In a recent press release, Americans for Carbon Dividends boasted it has “raised a seven-figure annual budget from a range of energy industry leaders, including Exelon, First Solar and American Wind Energy Association, among others.” Exelon and First Solar are also corporate co-founders of the Climate Leadership Council.

Americans for Climate Dividends was formed in March  as a registered 501(c)(4) organization, and isn’t required to reveal its donors. It’s unknown if the Climate Leadership Council’s other co-founders—oil giants, corporations and individuals—are funding the new group.

“We’re respecting the wishes of each individual donor—if they want to be associated with this publicly, of course we welcome that, but if they choose not to for whatever reason, we respect that as well,” said Richard Keil, managing director of Hill+Knowlton Strategies, which is leading communications for Americans for Climate Dividends.

Hill+Knowlton’s involvement with those advocating for the Baker-Schultz proposal has some wondering if the firm’s work on behalf of oil and gas companies in trying to eliminate climate liability suits is similar to its work for tobacco companies. Their attempts to block access to the courts by individuals seeking compensation from tobacco companies ultimately failed.

“To me that’s the crux of the issue—whether or not this is part of their strategy of getting these lawsuits to go away,” Davies said.
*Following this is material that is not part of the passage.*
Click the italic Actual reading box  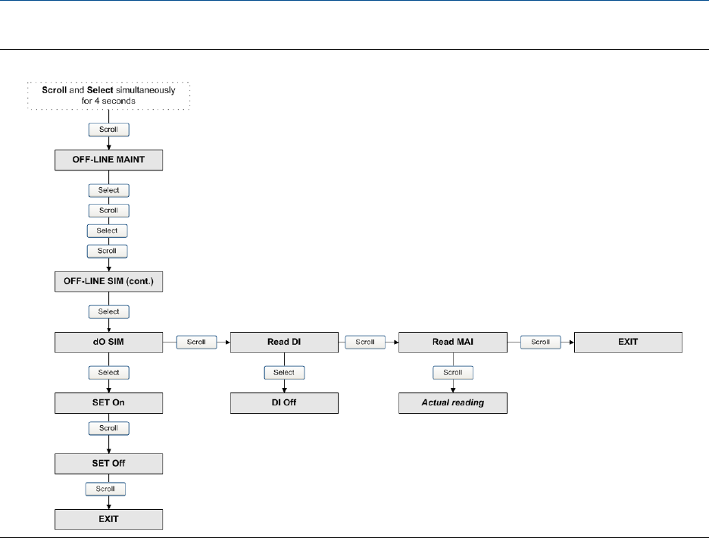[x=453, y=403]
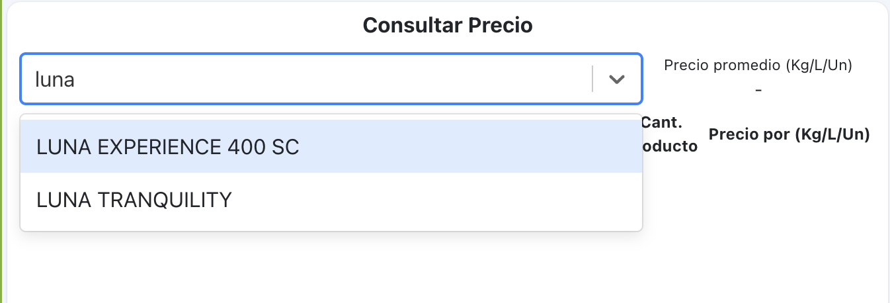Screen dimensions: 890x303
Task: Collapse the product suggestions combo box
Action: (616, 79)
Keil, who is listed as communications director on the AFCD website, worked for Exxon prior to joining Hill+Knowlton. Exxon is a founding member of the Climate Leadership Council.  
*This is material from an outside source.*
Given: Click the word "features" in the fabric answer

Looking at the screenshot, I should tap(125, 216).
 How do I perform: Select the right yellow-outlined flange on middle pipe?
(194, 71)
David Bookbinder, chief counsel for the Niskanen Center, a libertarian think tank, and former senior policy advisor for the Climate Leadership Council, said eliminating climate liability suits is a big reason the industry supports the Baker-Schultz Plan.

Many communities are now facing a staggering cost to protect themselves from rising sea levels and other climate change-related impacts and are forced either to use litigation to force the fossil fuel industry to pay for damages, or raise taxes on their residents.

“The fossil fuel industry is not going to support a carbon tax unless they’re immunized from damages,” said Bookbinder, who warned that what’s good for fossil fuel companies may not be good for communities.

Bookbinder, who previously served as chief climate counsel for the Sierra Club, and is co-counsel representing three municipalities in Colorado suing Exxon and Suncor for climate change adaptation costs, said municipalities on the frontlines of climate change are especially vulnerable.

Communities, no longer able to sue, could end up paying twice: once as carbon emitters and again to pay to mitigate damages caused by sea level rise and other climate impacts.  

“They’re all going to have to pay the carbon tax, which is appropriate, but at the same point, they’re going to have to tax themselves to pay for the climate damages,” he said.

The plan doesn’t address who will pay for climate damages, and not everyone is convinced the Baker-Schultz plan will reduce carbon emissions or help the American public.

Peter Frumhoff, director of science and policy and chief climate scientist at the Union of Concerned Scientists, said the proposal is a place to start the discussion of climate policy and he supports a carbon tax on principle. But he also said municipalities should continue to seek damages for climate impacts and should not trade away the ability to file liability suits.

Frumhoff also said those lawsuits appear to be having a political impact.

“It’s striking that there’s language in here about liability relief and to my mind, among other things, that suggests that the lawsuits are important not only for seeking legitimate goals for municipalities to be compensated for the costs they’re incurring, but because they are clearly driving, at least in part, the motivation of at least some companies to come to the table and to seek a deal.”

Davies said he wonders if the plan’s main goal is to implement a carbon tax-dividend program or to eliminate liability suits.

“If the tobacco companies had been able to get a $10 a pack cigarette tax in exchange for no lawsuits, they probably would have taken that deal—and this is far short of that.”

Jennifer Dorroh contributed reporting to this story.